# Buyer Account and Wallet Onboarding

SDRP always requires the buyer to pay from a Siglume account with a Siglume
wallet. The merchant SDK does not create buyer accounts, collect buyer Siglume
credentials, or charge a buyer wallet with a merchant token.

Treat "buyer has no Siglume account yet" as a normal first-use path.

## Human Web Shoppers

For human checkout, the integration contract is simple:

1. Your product authenticates its own user and creates the product order.
2. Your server calls `createCheckoutSession(...)` through the generated route.
3. Your frontend redirects the shopper to the returned `checkout_url`.
4. Siglume handles sign-in or account creation on the hosted page.
5. The shopper approves and pays from their Siglume wallet.
6. Your product fulfills only after the signed `direct_payment.confirmed`
   webhook classifies as `standard_settled`.

Your product should not build its own Siglume signup form or ask for Siglume
secrets. The button copy should make the first-use path explicit, for example:

```text
Pay with Siglume
You will sign in or create a Siglume wallet before approving payment.
```

If the hosted page returns to `cancel_url` because the shopper did not finish
signup, funding, or approval, keep the product order unpaid and let the shopper
retry the same checkout route. The official adapters reuse a still-open checkout
session and create a new attempt only after expiry or failure.

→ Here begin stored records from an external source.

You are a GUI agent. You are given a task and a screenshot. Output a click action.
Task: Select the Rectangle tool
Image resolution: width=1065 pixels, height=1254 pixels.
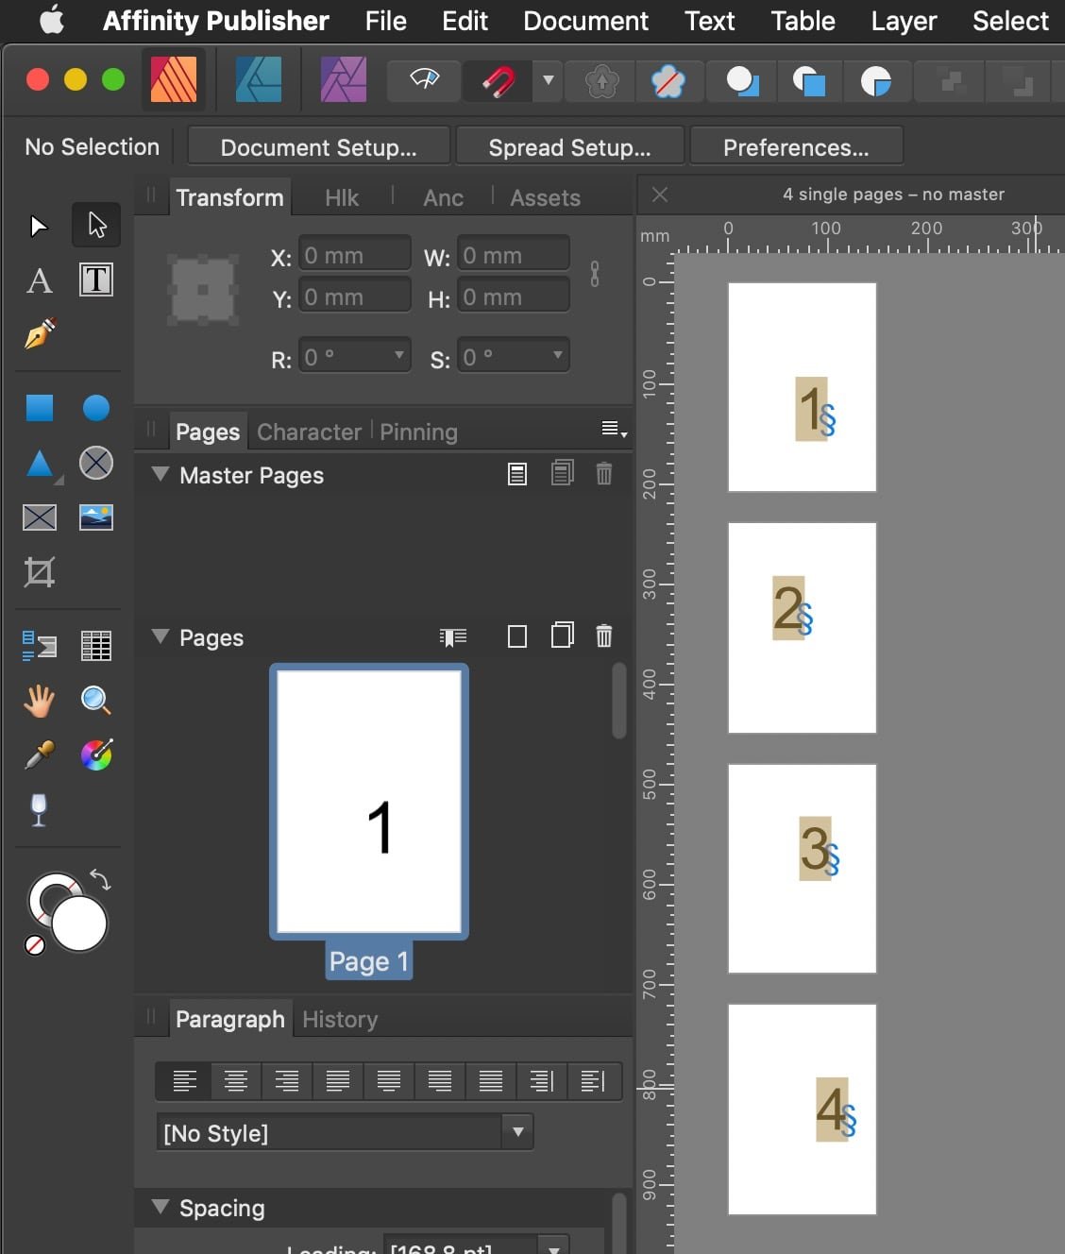39,407
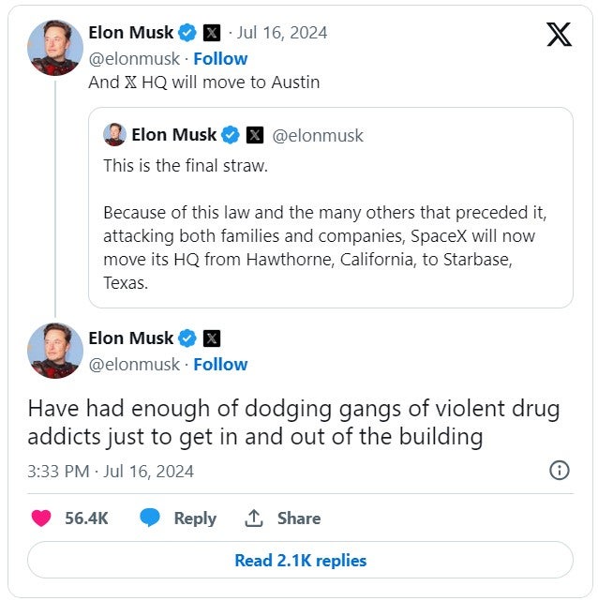This screenshot has width=598, height=601.
Task: Click verified badge in the bottom tweet header
Action: coord(187,338)
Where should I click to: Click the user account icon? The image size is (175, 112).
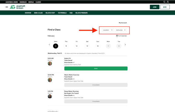[x=168, y=2]
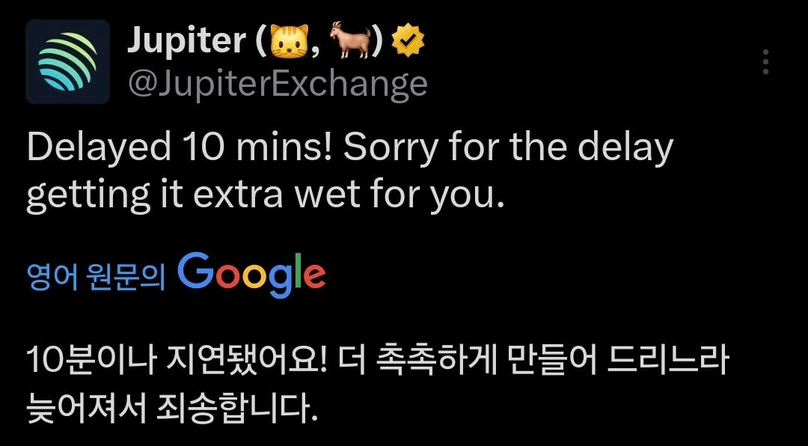Screen dimensions: 808x446
Task: Click the Google logo
Action: pos(251,275)
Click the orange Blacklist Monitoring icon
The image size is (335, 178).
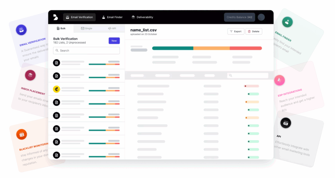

## AI Agent and MCP Buyers

Agent payment is different. An autonomous agent can pay only after it already
has a Siglume authentication context:

- an AI client connects to the Siglume MCP server through OAuth and a consent
  screen, then uses the Siglume marketplace payment tool; or
- a custom product holds the buyer's Siglume bearer token and uses
  `DirectRequestPaymentClient`.

If the agent is not connected to Siglume, fail closed and return an actionable
account-required response to the agent instead of attempting payment with a
merchant token:

The SDK exports `SIGLUME_ACCOUNT_REQUIRED` in TypeScript and Python so products
can return the same machine-readable code consistently. This is a
product-level pre-payment response, not a Siglume charge attempt or webhook
error.

```json
{
  "error": "SIGLUME_ACCOUNT_REQUIRED",
  "message": "Connect or create a Siglume account before payment.",
  "next_step": "Connect the Siglume MCP server, complete OAuth consent, then retry the payment."
}
```

When the MCP host exposes a Siglume account/onboarding or connection tool, call
that tool before payment and retry only after the OAuth consent flow succeeds.
Do not present that as a completed payment, and do not post the order as paid
until the signed merchant webhook arrives.

The public SDK intentionally does not expose an unattended buyer account
creation API. Account creation must stay user-authorized through Siglume's
hosted authentication or MCP OAuth consent flow.